El caso que conmociona a Guerrero comienza a esclarecerse. Las autoridades ya habrían identificado al principal sospechoso del asesinato del sacerdote Bertoldo Pantaleón Estrada, quien fue hallado sin vida tras desaparecer por dos días luego de salir a oficiar misa.
El chofer, principal sospechoso
El secretario de Seguridad y Protección Ciudadana, Omar García Harfuch, informó que la investigación apunta directamente al chofer del sacerdote como el posible responsable del crimen.
“Todo indica que lo asesinan dentro de su camioneta, cuando se dirigía a celebrar misa. No existe ningún indicio de que el padre haya estado involucrado en algo incorrecto”, declaró el funcionario.
Hasta el momento, el sospechoso se encuentra prófugo, y las autoridades mantienen un operativo de búsqueda para dar con su paradero. Aún no se ha confirmado cuál fue el móvil del homicidio.

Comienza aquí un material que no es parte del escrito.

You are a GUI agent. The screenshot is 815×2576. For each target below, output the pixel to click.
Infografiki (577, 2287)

Apoyo de las autoridades y de la Iglesia
La presidenta Claudia Sheinbaum señaló que la Secretaría de Gobernación ha mantenido contacto constante con la Iglesia católica desde el inicio del caso, en coordinación con la Fiscalía General del Estado (FGE) de Guerrero, que abrió una carpeta de investigación por homicidio calificado.
El cuerpo del sacerdote fue encontrado en la carretera federal Iguala–Chilpancingo, entre los puntos conocidos como Casa Verde y El Platanal, poco después de las 15:00 horas del sábado.
Último adiós al sacerdote
La Diócesis de Chilpancingo-Chilapa informó que este martes 7 de octubre se realizarán dos misas de cuerpo presente: una en la Parroquia de San Cristóbal, en Mezcala, y otra en la Parroquia de San Francisco, en Iguala.

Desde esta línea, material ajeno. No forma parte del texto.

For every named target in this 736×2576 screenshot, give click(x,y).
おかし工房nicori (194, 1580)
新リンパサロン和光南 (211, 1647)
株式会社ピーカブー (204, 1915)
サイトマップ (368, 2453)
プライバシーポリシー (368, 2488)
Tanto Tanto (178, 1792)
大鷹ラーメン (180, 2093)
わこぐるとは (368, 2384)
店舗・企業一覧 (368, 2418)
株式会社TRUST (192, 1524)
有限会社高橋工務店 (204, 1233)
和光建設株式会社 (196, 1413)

Posteriormente, sus restos serán trasladados a La Changata, su comunidad natal, donde se llevará a cabo el funeral el miércoles a las 9:00 horas.
Guerrero, un estado marcado por la violencia
Este trágico asesinato revive la preocupación por la seguridad del clero en Guerrero, una de las entidades con mayor índice de homicidios en el país.
En 2018, otro sacerdote, Iván Añorve Jaimes, también fue asesinado en circunstancias similares en el poblado de Las Vigas.
Ante este panorama, la Iglesia mexicana ha reforzado su llamado a la paz y reconciliación nacional, pese al riesgo que esto implica para sus integrantes.